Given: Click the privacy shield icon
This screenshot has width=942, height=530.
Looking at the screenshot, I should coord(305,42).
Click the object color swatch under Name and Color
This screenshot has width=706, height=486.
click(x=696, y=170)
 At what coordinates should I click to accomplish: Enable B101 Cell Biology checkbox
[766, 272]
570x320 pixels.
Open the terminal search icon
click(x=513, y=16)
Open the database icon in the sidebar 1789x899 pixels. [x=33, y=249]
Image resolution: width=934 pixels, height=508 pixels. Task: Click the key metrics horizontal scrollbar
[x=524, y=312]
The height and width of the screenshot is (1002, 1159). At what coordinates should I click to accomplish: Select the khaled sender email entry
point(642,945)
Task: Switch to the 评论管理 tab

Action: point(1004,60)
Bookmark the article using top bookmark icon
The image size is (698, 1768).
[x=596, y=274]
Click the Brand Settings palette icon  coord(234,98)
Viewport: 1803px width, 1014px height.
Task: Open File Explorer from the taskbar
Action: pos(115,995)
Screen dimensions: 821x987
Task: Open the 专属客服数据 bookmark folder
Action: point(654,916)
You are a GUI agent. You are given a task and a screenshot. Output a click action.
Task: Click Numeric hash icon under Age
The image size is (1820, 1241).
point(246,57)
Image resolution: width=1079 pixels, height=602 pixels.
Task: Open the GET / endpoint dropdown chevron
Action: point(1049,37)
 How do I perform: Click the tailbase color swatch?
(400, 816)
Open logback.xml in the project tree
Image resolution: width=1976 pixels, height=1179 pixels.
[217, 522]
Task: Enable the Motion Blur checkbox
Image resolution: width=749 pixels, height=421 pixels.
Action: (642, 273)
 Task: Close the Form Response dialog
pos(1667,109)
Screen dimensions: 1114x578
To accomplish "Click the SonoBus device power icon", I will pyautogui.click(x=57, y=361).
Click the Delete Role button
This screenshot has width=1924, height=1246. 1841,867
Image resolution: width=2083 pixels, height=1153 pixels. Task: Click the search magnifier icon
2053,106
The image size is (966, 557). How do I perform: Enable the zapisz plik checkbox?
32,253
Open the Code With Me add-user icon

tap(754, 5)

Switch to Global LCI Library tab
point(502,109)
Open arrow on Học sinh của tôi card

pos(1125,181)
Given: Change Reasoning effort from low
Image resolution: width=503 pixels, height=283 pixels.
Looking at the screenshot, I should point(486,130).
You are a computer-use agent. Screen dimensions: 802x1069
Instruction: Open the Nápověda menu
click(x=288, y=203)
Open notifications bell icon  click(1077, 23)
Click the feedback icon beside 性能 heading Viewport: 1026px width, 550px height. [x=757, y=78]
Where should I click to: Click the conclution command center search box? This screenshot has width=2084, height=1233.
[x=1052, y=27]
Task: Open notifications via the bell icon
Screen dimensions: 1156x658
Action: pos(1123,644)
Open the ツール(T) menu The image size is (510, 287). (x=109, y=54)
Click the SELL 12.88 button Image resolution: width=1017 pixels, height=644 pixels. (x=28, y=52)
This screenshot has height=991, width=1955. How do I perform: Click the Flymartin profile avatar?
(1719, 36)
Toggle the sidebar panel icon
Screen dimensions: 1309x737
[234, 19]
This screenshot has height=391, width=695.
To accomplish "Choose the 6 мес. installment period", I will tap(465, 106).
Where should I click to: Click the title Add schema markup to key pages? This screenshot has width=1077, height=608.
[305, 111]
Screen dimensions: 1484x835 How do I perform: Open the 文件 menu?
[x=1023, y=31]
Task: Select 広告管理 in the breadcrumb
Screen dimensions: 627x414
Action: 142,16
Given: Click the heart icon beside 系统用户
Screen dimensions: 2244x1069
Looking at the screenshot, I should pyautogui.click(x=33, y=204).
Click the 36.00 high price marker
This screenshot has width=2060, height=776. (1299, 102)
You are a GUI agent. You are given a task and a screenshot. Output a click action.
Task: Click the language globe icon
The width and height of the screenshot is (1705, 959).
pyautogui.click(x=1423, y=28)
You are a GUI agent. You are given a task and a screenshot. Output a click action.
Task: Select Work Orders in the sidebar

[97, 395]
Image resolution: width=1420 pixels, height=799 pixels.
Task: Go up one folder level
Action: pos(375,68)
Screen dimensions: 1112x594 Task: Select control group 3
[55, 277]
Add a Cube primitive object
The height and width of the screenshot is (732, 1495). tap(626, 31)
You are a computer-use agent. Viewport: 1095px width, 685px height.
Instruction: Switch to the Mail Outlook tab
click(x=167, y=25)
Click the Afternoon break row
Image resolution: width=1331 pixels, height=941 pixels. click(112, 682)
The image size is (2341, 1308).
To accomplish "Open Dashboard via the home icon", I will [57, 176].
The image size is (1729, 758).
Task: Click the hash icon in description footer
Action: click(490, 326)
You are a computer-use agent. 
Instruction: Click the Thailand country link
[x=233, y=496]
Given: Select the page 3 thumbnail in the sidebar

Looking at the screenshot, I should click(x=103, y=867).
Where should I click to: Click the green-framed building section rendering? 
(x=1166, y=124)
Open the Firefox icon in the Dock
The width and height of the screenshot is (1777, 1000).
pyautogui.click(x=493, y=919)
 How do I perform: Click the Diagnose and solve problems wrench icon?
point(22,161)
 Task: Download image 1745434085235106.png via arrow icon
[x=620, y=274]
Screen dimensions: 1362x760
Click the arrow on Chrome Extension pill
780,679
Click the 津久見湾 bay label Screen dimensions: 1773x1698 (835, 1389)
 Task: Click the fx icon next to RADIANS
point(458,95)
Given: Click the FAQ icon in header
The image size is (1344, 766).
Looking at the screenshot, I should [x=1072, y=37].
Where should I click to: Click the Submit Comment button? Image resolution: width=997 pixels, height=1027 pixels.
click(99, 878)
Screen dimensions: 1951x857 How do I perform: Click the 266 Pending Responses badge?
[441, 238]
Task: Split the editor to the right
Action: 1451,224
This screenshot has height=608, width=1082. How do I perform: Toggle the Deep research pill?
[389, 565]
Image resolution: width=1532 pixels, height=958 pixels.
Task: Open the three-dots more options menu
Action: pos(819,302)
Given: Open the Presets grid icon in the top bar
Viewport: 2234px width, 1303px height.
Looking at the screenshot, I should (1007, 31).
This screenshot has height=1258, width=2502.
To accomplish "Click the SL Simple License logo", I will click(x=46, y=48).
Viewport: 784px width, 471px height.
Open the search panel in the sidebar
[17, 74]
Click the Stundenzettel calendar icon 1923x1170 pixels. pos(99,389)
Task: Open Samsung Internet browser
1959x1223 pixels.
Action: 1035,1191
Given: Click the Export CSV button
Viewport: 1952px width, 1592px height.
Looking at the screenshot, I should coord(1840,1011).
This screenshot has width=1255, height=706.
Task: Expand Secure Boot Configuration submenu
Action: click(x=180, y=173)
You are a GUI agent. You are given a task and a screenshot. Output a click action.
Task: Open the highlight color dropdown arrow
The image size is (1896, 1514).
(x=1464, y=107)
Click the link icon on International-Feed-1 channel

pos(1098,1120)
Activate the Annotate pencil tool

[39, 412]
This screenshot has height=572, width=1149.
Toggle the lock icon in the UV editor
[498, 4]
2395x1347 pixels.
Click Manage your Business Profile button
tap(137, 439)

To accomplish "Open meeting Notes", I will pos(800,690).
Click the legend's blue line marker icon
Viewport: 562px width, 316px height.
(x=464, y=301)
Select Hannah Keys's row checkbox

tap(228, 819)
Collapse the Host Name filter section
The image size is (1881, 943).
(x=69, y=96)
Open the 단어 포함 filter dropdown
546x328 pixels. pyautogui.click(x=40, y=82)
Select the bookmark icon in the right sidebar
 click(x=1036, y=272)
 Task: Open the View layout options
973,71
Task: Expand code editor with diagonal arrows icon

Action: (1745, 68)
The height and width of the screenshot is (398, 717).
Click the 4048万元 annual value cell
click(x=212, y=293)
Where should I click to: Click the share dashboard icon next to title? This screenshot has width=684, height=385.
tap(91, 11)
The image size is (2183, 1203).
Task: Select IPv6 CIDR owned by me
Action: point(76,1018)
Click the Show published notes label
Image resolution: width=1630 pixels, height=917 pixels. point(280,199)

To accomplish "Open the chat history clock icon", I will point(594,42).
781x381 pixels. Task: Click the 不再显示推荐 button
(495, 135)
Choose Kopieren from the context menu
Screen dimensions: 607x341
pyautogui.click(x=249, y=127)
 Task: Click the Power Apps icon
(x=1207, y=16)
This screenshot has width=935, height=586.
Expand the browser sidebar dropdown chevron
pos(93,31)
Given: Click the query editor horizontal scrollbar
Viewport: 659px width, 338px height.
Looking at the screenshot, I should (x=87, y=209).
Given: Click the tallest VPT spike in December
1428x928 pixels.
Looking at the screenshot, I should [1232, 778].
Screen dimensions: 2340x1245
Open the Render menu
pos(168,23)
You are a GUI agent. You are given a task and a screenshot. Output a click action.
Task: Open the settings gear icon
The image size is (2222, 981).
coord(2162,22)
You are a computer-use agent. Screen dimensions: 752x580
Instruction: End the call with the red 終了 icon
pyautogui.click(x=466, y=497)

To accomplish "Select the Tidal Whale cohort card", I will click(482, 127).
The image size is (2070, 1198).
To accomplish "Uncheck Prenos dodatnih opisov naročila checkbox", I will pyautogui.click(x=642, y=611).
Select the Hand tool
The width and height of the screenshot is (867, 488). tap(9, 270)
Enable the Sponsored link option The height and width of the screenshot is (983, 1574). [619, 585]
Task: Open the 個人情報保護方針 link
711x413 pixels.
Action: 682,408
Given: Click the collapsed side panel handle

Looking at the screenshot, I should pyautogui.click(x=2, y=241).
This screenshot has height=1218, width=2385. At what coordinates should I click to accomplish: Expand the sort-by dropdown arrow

========================================

Go through the data above and copy each line in which "computer" appears.

You are a computer-use agent. Screen dimensions: 802x1069
You are a computer-use agent. Viewport: 1095px width, 685px height.
You are a computer-use agent. 
You are a computer-use agent. Screen dimensions: 752x580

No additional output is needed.